## ACTIVITY 1
From the text on new home prices, write out everything from "What this really" down to "market has become.".
## ACTIVITY 2
According to the text on new home prices, how much is PulteGroup spending in incentives per home sale?
## ACTIVITY 3
Decide whether each statement agrees with the text on new home prices. Answer yes or no for each and quote the words of the text that decide it.
(a) Existing homes have about 4.4 months of supply on the market.
(b) Over half of American homeowners locked in mortgage rates below 3% during the pandemic.
(c) One federal analysis estimates that the lock-in effect has prevented 1.72 million home sales since 2020.

## GIVEN TEXT

BEGIN

New House Prices have dropped below Existing Homes for the first time in history

For the first time on record, buying a brand new home costs less than buying an older one. New homes are at $402.6K while existing homes sit at $406.1K, flipping a trend that’s literally never happened before.​

Builders have way too much inventory sitting around about 9.3 to 10 months worth compared to the normal 5-6 months. This is killing them. Construction loans are expensive and sitting vacant homes are bleeding cash so they’re getting aggressive with incentives. PulteGroup one of the biggest builders out there, is now spending $52,200 in incentives per home sale that’s 8.7% of the home price just to move units. Where’s all that money going? Mostly into mortgage rate buydowns where the builder essentially pays your interest upfront to dramatically lower your rate. They’re getting buyers from 6.5% down to 4%, and in some crazy cases even below 1%

Meanwhile, existing homeowners are completely locked in. Over half of American homeowners locked in mortgage rates below 4% during the pandemic when rates were historically low. Today’s rates are sitting at 6-6.5% so if you sell your old house and buy a new one, you’re potentially doubling your monthly payment. One federal analysis estimates this lock in effect has literally prevented 1.72 million home sales since 2022, people would rather stay put than face that rate hit. With so few existing homes actually coming on the market, sellers have pricing power and aren’t budging on price.The inventory of existing homes is sitting at only 4.4 months of supply compared to builders’ nearly 10 months.​

What this really means is builders are in a completely different fight than sellers of older homes. Builders need to move volume and are willing to use financing creativity to make it happen. Buyers shopping for new should absolutely look at this, you’re getting a modern home with a warranty, no maintenance issues and incentives that can genuinely make your effective cost lower but it also shows how distorted the housing market has become.

END

## Stored records
BEGIN

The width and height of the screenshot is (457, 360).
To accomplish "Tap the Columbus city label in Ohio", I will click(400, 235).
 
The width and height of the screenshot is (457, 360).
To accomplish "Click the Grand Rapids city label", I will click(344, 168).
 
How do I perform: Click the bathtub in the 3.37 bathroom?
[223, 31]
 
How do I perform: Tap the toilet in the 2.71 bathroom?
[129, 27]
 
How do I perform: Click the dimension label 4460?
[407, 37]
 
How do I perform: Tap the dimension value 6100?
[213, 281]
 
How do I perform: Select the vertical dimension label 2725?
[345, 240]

END
BEGIN

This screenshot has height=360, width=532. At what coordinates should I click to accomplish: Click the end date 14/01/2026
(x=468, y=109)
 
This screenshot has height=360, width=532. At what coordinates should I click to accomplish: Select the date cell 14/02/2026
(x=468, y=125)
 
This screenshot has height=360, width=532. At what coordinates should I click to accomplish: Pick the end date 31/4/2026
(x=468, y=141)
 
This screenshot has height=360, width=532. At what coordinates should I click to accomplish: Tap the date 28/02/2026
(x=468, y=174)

END

## RESULT 1
What this really means is builders are in a completely different fight than sellers of older homes. Builders need to move volume and are willing to use financing creativity to make it happen. Buyers shopping for new should absolutely look at this, you’re getting a modern home with a warranty, no maintenance issues and incentives that can genuinely make your effective cost lower but it also shows how distorted the housing market has become.

## RESULT 2
$52,200 per home sale, which is 8.7% of the home price.

## RESULT 3
(a) Yes: "The inventory of existing homes is sitting at only 4.4 months of supply"
(b) No: "Over half of American homeowners locked in mortgage rates below 4% during the pandemic"
(c) No: "this lock in effect has literally prevented 1.72 million home sales since 2022"